Open gidzr opened 11 months ago

gidzr commented 11 months ago

Feature request

Hi there

Could you provide either a table (where explicit rules apply - see attached image), or a heuristic, so I can tell which ML models, optimised file types, with which tasks, apply to which inference methods and inference tasks?

The example table below will help to clarify, and isn't necessarily prescriptive, because I may have mixed some concepts.

In case you mention, yes - I'm aware that it's possible to run a pipeline with the wrong model, and an error message will spit out all the accepted architectures/models (roberta, gpt, etc) for a method type. However, a) this is very time-consuming, hit and miss, and b) these 'lists' don't explain the relationships to the underlying architectures and files.. (ie. model_merged, encoder-decoder, encoder only, decoder only, that result from the pytorch, safetensor files.)

For example, will all models exported/optimised for text-generation always be encoder-decoder and always use the ORTSeq2SeqModel method (for illustrative purposes), or will this depend on a combination of the original model architecture and the task applied during optimisation, which may result in one or more usable methods for inference?
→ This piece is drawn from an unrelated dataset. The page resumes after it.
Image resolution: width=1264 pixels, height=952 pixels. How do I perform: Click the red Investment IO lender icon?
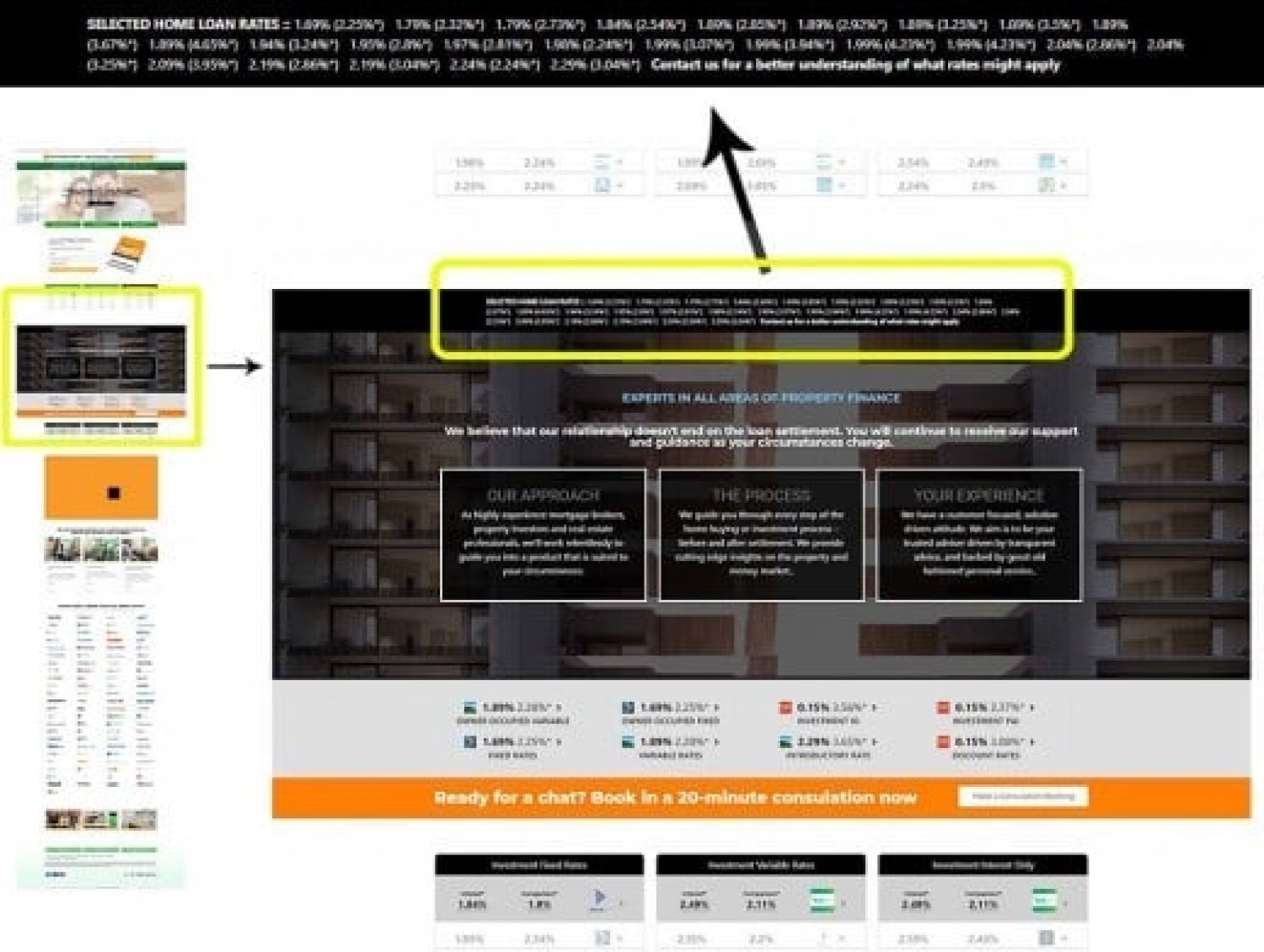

It's a massive learning curve for me, but seems it would be relatively straightforward to someone who works with this stuff . It probably just needs to go from peoples' heads into a document.

Thanks muchly! it'll be a massive time saver and help with conceptual understanding.

Motivation

I'm trying to understand how to mix and match the models, optimisations, tasks, and inference methods.. Been trawling HF, ONNX, and general information but cannot find anything like this that exists, and would save a BUNCH of testing trial and error time. (like I've wasted directly and indirectly almost a week of trialling and there's probably very simple rules for this)
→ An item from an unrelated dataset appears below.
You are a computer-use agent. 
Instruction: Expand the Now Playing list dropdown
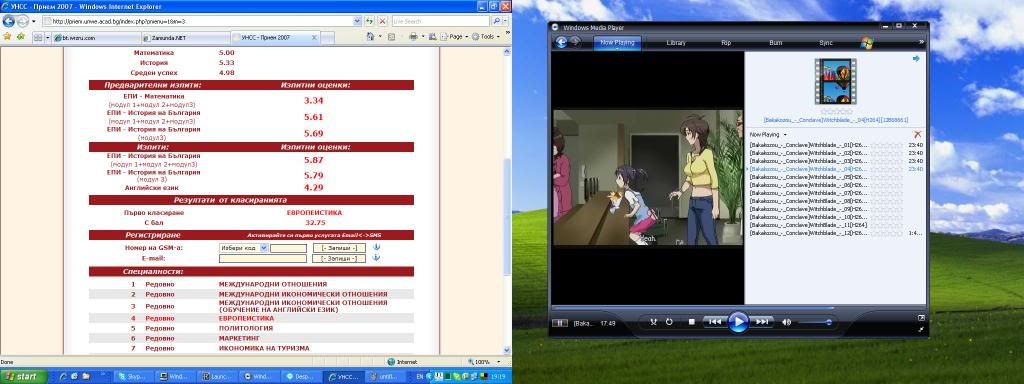click(x=767, y=134)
Part of the time wasted has been selecting models and running CLI command to optimise/quantize for a task, only to discover I have no idea with ORTModel method to use, as these don't relate to task but model architecture instead (or a combination of both), and brute forcing an understanding with testing and trying to come up with my own heuristics.
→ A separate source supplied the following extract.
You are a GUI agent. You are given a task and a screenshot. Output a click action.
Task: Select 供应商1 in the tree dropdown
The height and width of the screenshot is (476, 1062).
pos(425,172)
Maybe this type of knowledge is assumed? but for newbs like me it's extremely daunting and feels like I may be trying to re-invent the wheel.

Your contribution

(table for illustrative purposes.. the dummy data is wrong.. )

method-task-model-llm-matrix

fxmarty commented 11 months ago

Thank you for the detailed suggestion! I think it can indeed be very helpful to have a summary table.

For now the most comprehensive documentation is here: https://huggingface.co/docs/optimum/main/en/onnxruntime/package_reference/modeling_ort#models. You can find the supported model architectures for each of the ORTModel class.

Now, to explain the terminology around task, we try to follow the one from the Hugging Face Hub. For example, https://huggingface.co/meta-llama/Llama-2-7b-chat-hf has its pipeline_tag be text-generation. This can then be loaded in ORTModelForCausalLM.

What is probably missing from the doc is the task to ORTModel mapping (which follows the one from Transformers library).

gidzr commented 11 months ago

Cool - thanks! Yeh, I realise how difficult it is keeping up with documentation in such a fast moving environment with such rapid changes.

For me, documentation on the logic behind the approach goes a long way because I can infer some of the instructions on my own this way.

No rush obviously, but a good nice to have if you and your team ever get around to it.

Cheers!

fxmarty commented 11 months ago

Thank you, I will leave as open to improve the doc :)